Saved data entries:
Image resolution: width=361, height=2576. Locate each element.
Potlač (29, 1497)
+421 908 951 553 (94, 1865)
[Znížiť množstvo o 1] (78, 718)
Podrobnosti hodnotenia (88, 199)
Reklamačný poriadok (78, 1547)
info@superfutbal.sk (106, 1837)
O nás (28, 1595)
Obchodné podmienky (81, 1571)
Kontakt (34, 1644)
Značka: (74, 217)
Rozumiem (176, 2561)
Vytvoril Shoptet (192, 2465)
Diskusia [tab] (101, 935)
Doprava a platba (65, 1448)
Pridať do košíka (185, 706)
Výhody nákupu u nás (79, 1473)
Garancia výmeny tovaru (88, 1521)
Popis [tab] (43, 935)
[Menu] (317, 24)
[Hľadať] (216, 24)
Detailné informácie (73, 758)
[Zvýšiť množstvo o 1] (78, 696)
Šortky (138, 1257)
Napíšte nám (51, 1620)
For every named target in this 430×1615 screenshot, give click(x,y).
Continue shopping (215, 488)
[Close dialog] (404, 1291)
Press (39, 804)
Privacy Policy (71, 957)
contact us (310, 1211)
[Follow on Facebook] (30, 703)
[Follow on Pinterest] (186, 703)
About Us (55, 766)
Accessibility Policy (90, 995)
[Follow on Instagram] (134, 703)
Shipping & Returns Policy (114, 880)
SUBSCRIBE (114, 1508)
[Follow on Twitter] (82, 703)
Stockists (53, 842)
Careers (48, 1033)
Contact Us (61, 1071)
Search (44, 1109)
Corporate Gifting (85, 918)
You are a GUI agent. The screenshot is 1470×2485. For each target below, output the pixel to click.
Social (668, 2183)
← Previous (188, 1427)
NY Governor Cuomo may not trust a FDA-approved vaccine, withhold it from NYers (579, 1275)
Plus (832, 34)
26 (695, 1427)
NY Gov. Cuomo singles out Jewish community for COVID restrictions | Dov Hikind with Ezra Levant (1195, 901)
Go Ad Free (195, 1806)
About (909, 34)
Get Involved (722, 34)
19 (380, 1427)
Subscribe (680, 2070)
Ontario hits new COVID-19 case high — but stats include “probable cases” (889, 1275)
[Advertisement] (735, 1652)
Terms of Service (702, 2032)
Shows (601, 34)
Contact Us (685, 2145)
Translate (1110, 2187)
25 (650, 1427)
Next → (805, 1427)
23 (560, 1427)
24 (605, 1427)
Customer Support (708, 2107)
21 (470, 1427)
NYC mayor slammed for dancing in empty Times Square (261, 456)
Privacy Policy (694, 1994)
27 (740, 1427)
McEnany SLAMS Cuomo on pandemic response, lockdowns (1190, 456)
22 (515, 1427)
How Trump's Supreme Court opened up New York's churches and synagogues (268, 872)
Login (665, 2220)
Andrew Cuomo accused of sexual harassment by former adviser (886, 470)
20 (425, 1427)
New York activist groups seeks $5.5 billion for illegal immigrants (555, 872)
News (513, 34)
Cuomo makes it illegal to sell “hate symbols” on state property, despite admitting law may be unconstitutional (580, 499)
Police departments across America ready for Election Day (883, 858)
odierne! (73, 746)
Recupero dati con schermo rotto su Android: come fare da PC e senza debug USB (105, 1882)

PROBLEM REQUIREMENTS => A complete, exact repeat of the records is the required answer.

RESULT FOR THIS EXERCISE =>
Image resolution: width=361, height=2576. Locate each element.
Potlač (29, 1497)
+421 908 951 553 (94, 1865)
[Znížiť množstvo o 1] (78, 718)
Podrobnosti hodnotenia (88, 199)
Reklamačný poriadok (78, 1547)
info@superfutbal.sk (106, 1837)
O nás (28, 1595)
Obchodné podmienky (81, 1571)
Kontakt (34, 1644)
Značka: (74, 217)
Rozumiem (176, 2561)
Vytvoril Shoptet (192, 2465)
Diskusia [tab] (101, 935)
Doprava a platba (65, 1448)
Pridať do košíka (185, 706)
Výhody nákupu u nás (79, 1473)
Garancia výmeny tovaru (88, 1521)
Popis [tab] (43, 935)
[Menu] (317, 24)
[Hľadať] (216, 24)
Detailné informácie (73, 758)
[Zvýšiť množstvo o 1] (78, 696)
Šortky (138, 1257)
Napíšte nám (51, 1620)
For every named target in this 430×1615 screenshot, give click(x,y).
Continue shopping (215, 488)
[Close dialog] (404, 1291)
Press (39, 804)
Privacy Policy (71, 957)
contact us (310, 1211)
[Follow on Facebook] (30, 703)
[Follow on Pinterest] (186, 703)
About Us (55, 766)
Accessibility Policy (90, 995)
[Follow on Instagram] (134, 703)
Shipping & Returns Policy (114, 880)
SUBSCRIBE (114, 1508)
[Follow on Twitter] (82, 703)
Stockists (53, 842)
Careers (48, 1033)
Contact Us (61, 1071)
Search (44, 1109)
Corporate Gifting (85, 918)
You are a GUI agent. The screenshot is 1470×2485. For each target below, output the pixel to click.
Social (668, 2183)
← Previous (188, 1427)
NY Governor Cuomo may not trust a FDA-approved vaccine, withhold it from NYers (579, 1275)
Plus (832, 34)
26 (695, 1427)
NY Gov. Cuomo singles out Jewish community for COVID restrictions | Dov Hikind with Ezra Levant (1195, 901)
Go Ad Free (195, 1806)
About (909, 34)
Get Involved (722, 34)
19 (380, 1427)
Subscribe (680, 2070)
Ontario hits new COVID-19 case high — but stats include “probable cases” (889, 1275)
[Advertisement] (735, 1652)
Terms of Service (702, 2032)
Shows (601, 34)
Contact Us (685, 2145)
Translate (1110, 2187)
25 (650, 1427)
Next → (805, 1427)
23 (560, 1427)
24 (605, 1427)
Customer Support (708, 2107)
21 (470, 1427)
NYC mayor slammed for dancing in empty Times Square (261, 456)
Privacy Policy (694, 1994)
27 (740, 1427)
McEnany SLAMS Cuomo on pandemic response, lockdowns (1190, 456)
22 (515, 1427)
How Trump's Supreme Court opened up New York's churches and synagogues (268, 872)
Login (665, 2220)
Andrew Cuomo accused of sexual harassment by former adviser (886, 470)
20 (425, 1427)
New York activist groups seeks $5.5 billion for illegal immigrants (555, 872)
News (513, 34)
Cuomo makes it illegal to sell “hate symbols” on state property, despite admitting law may be unconstitutional (580, 499)
Police departments across America ready for Election Day (883, 858)
odierne! (73, 746)
Recupero dati con schermo rotto su Android: come fare da PC e senza debug USB (105, 1882)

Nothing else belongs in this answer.